In 1993, Morissette moved from her home town of Ottawa to Toronto. Living alone for the first time in her life, Morissette met with a bevy of songwriters, but the results frustrated her. A visit to Nashville a few months later also proved fruitless.
Morissette began making trips to Los Angeles and working with as many musicians as possible, in the hopes of meeting a collaborator. During this time, Morissette met with producer and songwriter Glen Ballard.
According to Ballard, the connection was "instant" and within 30 minutes of meeting each other, they had begun experimenting with different sounds in Ballard's home studio. Ballard and Morissette penned their first song together, called "The Bottom Line."
The turning point in their sessions was the song "Perfect," which was written and recorded in 20 minutes. Morissette improvised the lyrics on the spot, while Ballard played guitar. The version of the song that appeared on Jagged Little Pill was the only take the pair had ever recorded.
In 1995, at the age of 21, Morissette released her first international album, Jagged Little Pill. Since expectations for the album were low, Morissette's manager and long-time friend Scott Welsh would later admit that he did not expect the album to sell any more than around 250,000 copies.
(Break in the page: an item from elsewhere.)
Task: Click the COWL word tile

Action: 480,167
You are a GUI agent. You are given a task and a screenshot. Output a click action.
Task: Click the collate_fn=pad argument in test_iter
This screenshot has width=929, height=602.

The album debuted at number 118 on the Billboard 200 chart.
Things changed quickly when a Los Angeles DJ from an influential radio station stumbled onto "You Oughta Know" and began playing it non-stop. The song instantly garnered attention and a subsequent music video went into heavy rotation on MTV. The subject of the song, an ex-boyfriend, became the most guessed-about antagonist since Carly Simon's "You're So Vain."
In 1999, Morissette expanded her résumé by again delving into acting (following her childhood role on You Can't Do That On Television). She appeared as God in the Kevin Smith film Dogma. Smith, a fan of Morissette's, asked her to be in the film several times. She had to turn down the female lead and by the time her schedule allowed her to participate in the film, only the role of God, which involves virtually no dialogue and only an appearance at the very end of the film, was left.